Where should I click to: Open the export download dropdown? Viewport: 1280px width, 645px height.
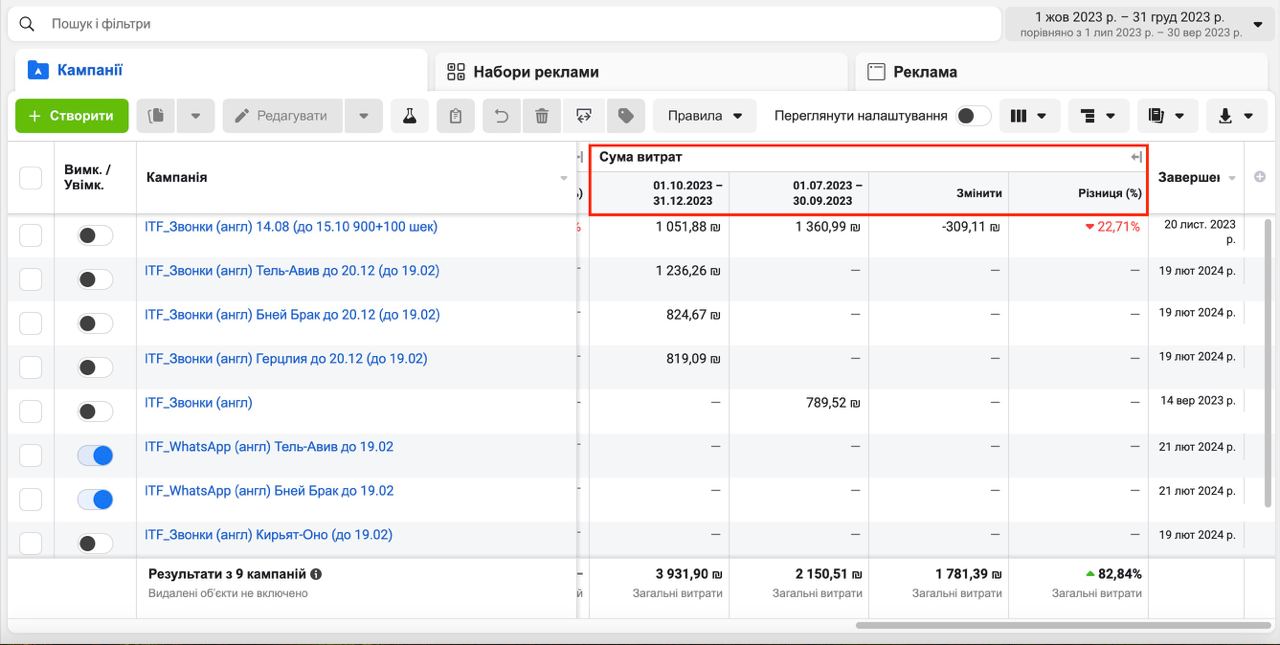click(1236, 116)
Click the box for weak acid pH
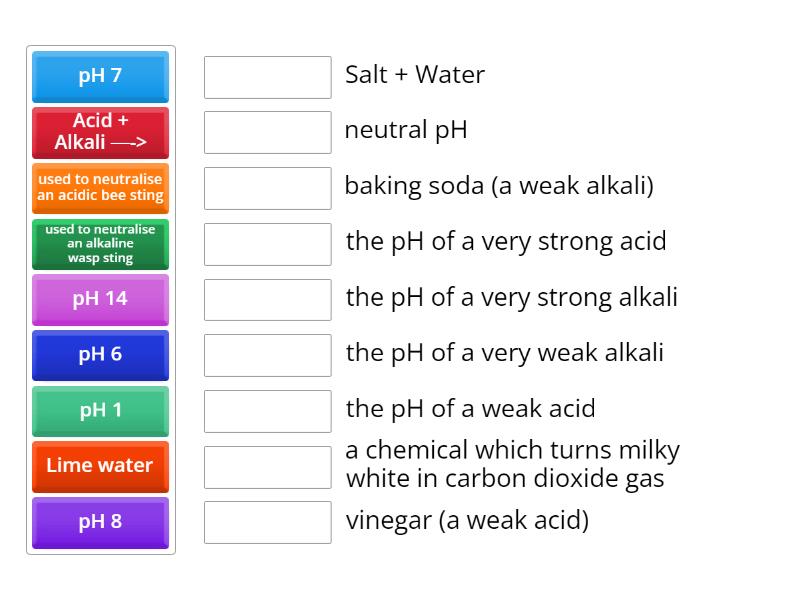The width and height of the screenshot is (800, 600). [266, 411]
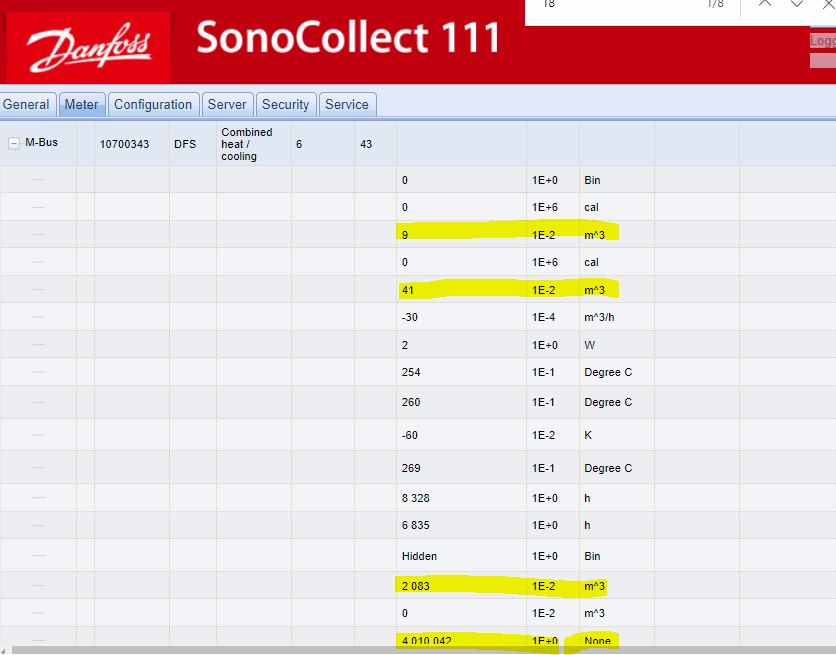836x655 pixels.
Task: Switch to the Meter tab
Action: [81, 104]
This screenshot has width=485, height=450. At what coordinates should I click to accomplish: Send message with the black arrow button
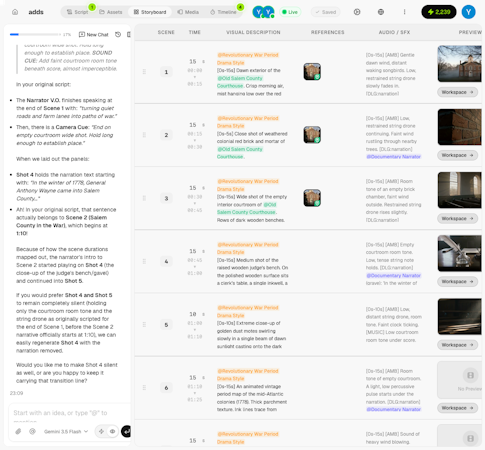126,431
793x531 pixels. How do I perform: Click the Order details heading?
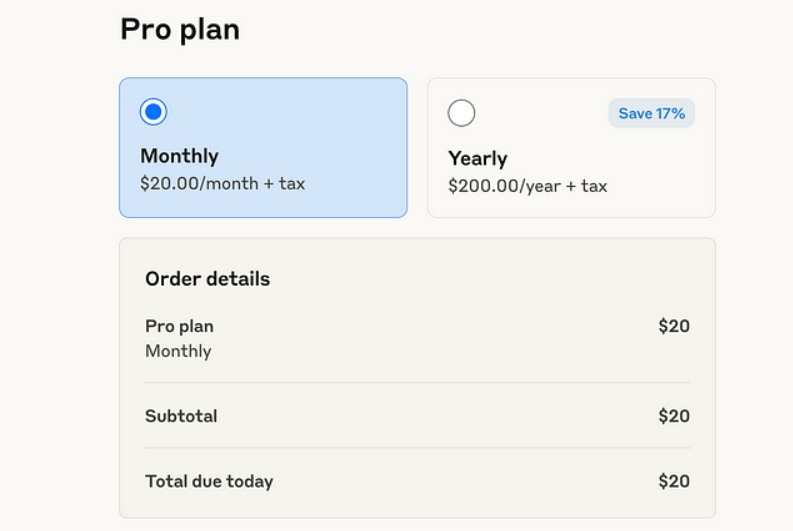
-- -- --
* [Your task]: An exact copy of all the data above is required; omit any pictures.

* [Response below]:
Where should I click to: Open the export download dropdown? Viewport: 1280px width, 645px height.
click(1236, 116)
Click the box for weak acid pH
The width and height of the screenshot is (800, 600). [266, 411]
836x655 pixels.
Task: Switch to the Meter tab
Action: [81, 104]
This screenshot has width=485, height=450. At what coordinates should I click to accomplish: Send message with the black arrow button
126,431
793x531 pixels. How do I perform: Click the Order details heading?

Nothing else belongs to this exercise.